> **Instructions to follow**:
Copy out the whole text below about follicle growth and injection bruises, word for word.

> **Text**:
"""
So, we cross our fingers, and we return tomorrow. That gives me today to do some housework and decorate a bit for Christmas. Tomorrow will be a day for relaxing and taking it easy. But today, there's work to be done! Um... anyone wanna dig out my Christmas wreaths for me?

**Edit: I was just looking at those numbers. That means, in two days (CD10 to CD12) my dominant follicles grew from 1.3 cm to 2.15 cm. The doc remarked to me once, "When you grow em, you grow em big!" noting the rapidity with which the size increased in those two days. I wonder is that the normal growth rate for follicles? I seem to get the impression from others that their follies grow larger earlier and at a steady rate, whereas mine are slow starters but then EXPLODE into biggun's. Hmm... odd indeed.**

Friday, November 24, 2006

Battered and bruised

Bleh. My abdomen is dotted with bruises from the injections; it really ain't a pretty sight. I had hoped to avoid the blue-black marks that often occur when a needle pierces my skin. Oh well. So much for that idea. But as I said last night to good friends of ours (who can relate to our journey), "You do what you have to. Somehow, you find a way."
"""
> **Data shown**:
"""
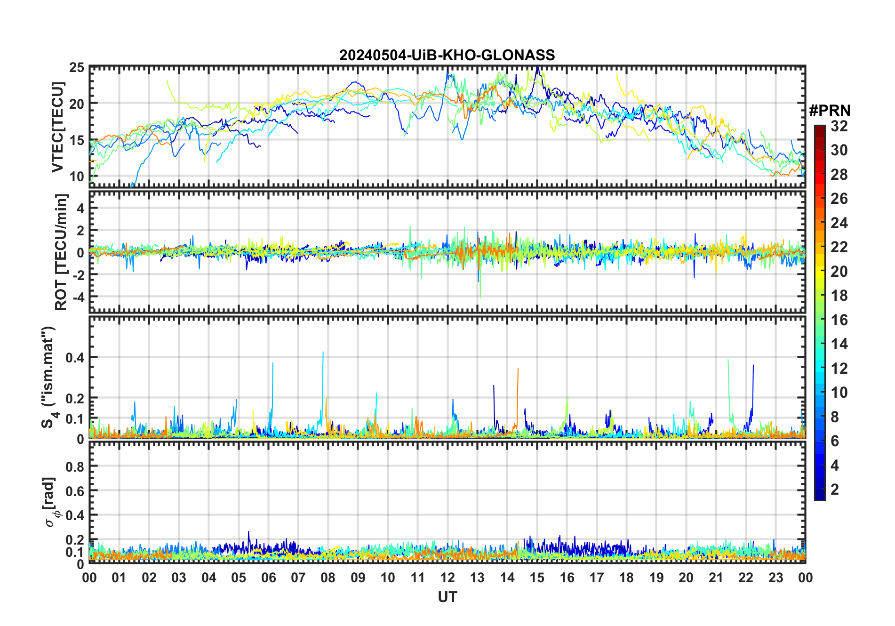Click the sigma phi [rad] y-axis label

tap(49, 502)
"""
> **Written reply**:
So, we cross our fingers, and we return tomorrow. That gives me today to do some housework and decorate a bit for Christmas. Tomorrow will be a day for relaxing and taking it easy. But today, there's work to be done! Um... anyone wanna dig out my Christmas wreaths for me?

**Edit: I was just looking at those numbers. That means, in two days (CD10 to CD12) my dominant follicles grew from 1.3 cm to 2.15 cm. The doc remarked to me once, "When you grow em, you grow em big!" noting the rapidity with which the size increased in those two days. I wonder is that the normal growth rate for follicles? I seem to get the impression from others that their follies grow larger earlier and at a steady rate, whereas mine are slow starters but then EXPLODE into biggun's. Hmm... odd indeed.**

Friday, November 24, 2006

Battered and bruised

Bleh. My abdomen is dotted with bruises from the injections; it really ain't a pretty sight. I had hoped to avoid the blue-black marks that often occur when a needle pierces my skin. Oh well. So much for that idea. But as I said last night to good friends of ours (who can relate to our journey), "You do what you have to. Somehow, you find a way."